◆ WHAT THIS TASK INVOLVES:
Below are entries to reproduce exactly, apart from their pictures.

(GIVEN DATA Opens)

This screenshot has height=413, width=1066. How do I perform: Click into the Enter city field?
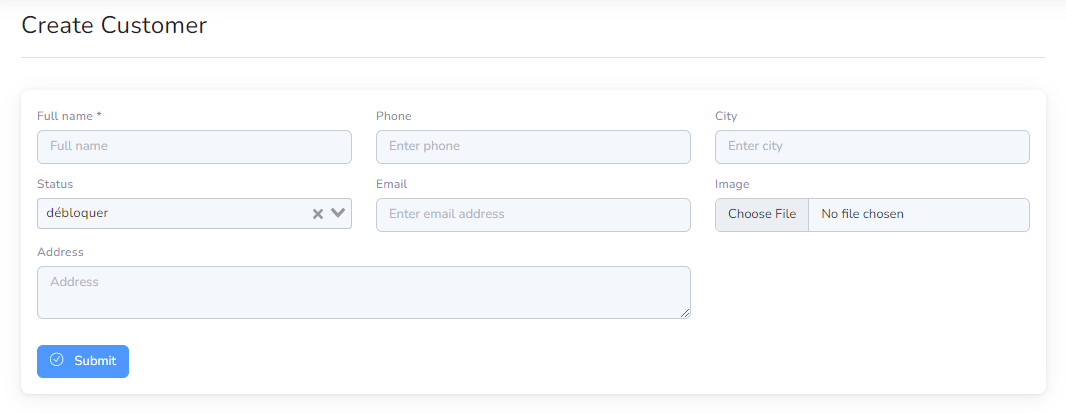click(872, 147)
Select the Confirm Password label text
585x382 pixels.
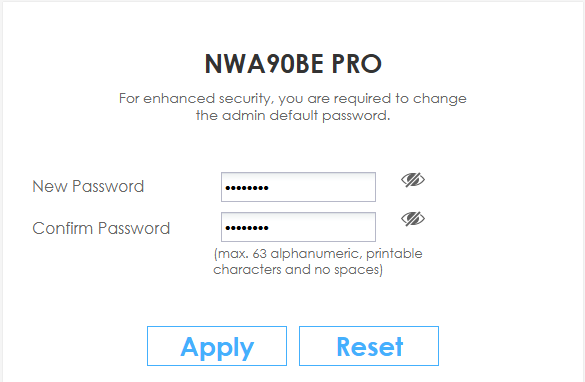(101, 228)
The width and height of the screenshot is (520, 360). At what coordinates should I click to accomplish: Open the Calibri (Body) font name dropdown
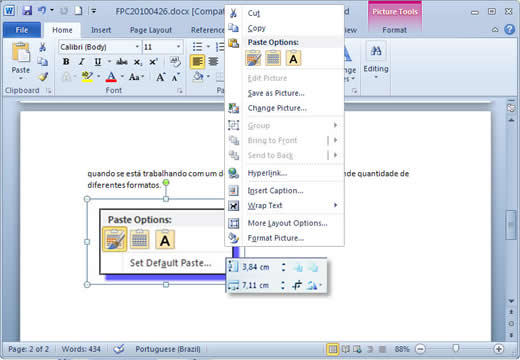click(x=100, y=47)
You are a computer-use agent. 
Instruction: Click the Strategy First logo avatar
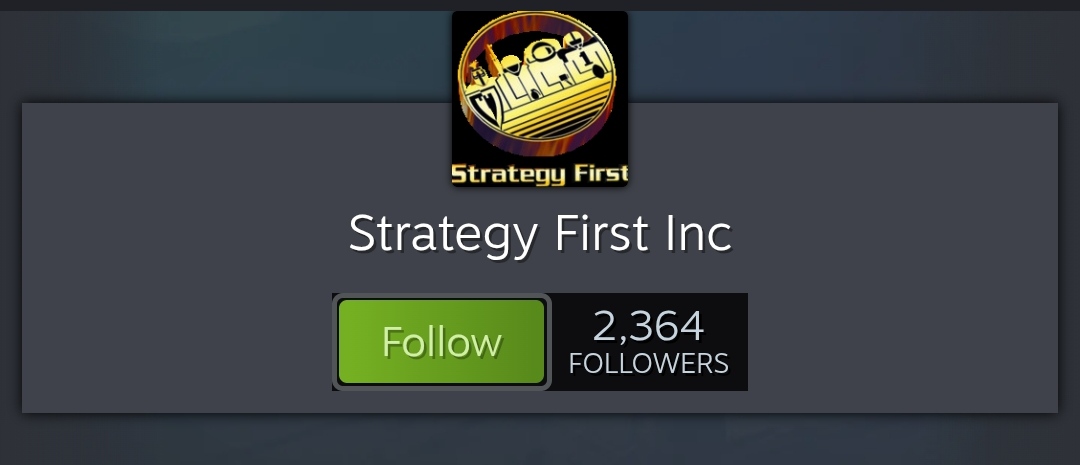tap(540, 99)
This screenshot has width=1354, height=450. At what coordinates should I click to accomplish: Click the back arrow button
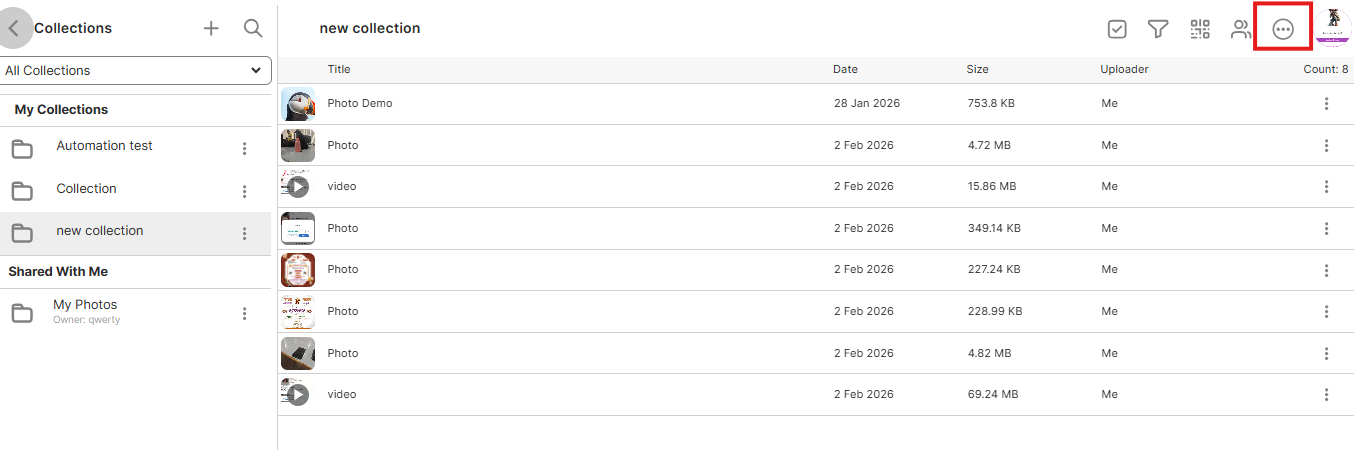click(14, 29)
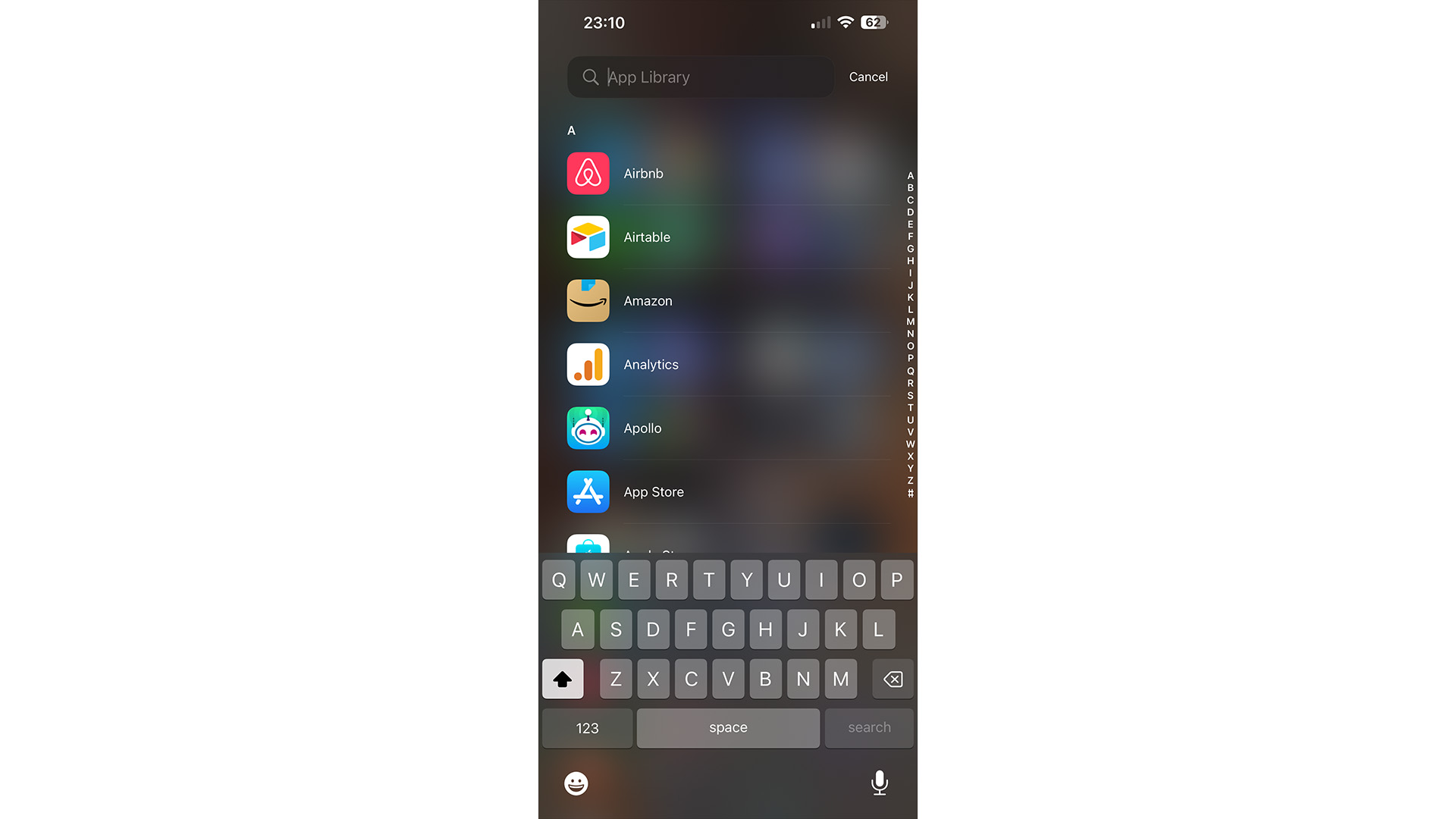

(GIVEN DATA Closes)

◆ SOLUTION BELOW:
This screenshot has height=413, width=1066. How do I perform: Click into the Enter city field?
click(872, 147)
Select the Confirm Password label text
585x382 pixels.
(101, 228)
The width and height of the screenshot is (520, 360). At what coordinates should I click to accomplish: Open the Calibri (Body) font name dropdown
click(x=100, y=47)
You are a computer-use agent. 
Instruction: Click the Strategy First logo avatar
tap(540, 99)
This screenshot has width=1354, height=450. At what coordinates should I click to accomplish: Click the back arrow button
click(14, 29)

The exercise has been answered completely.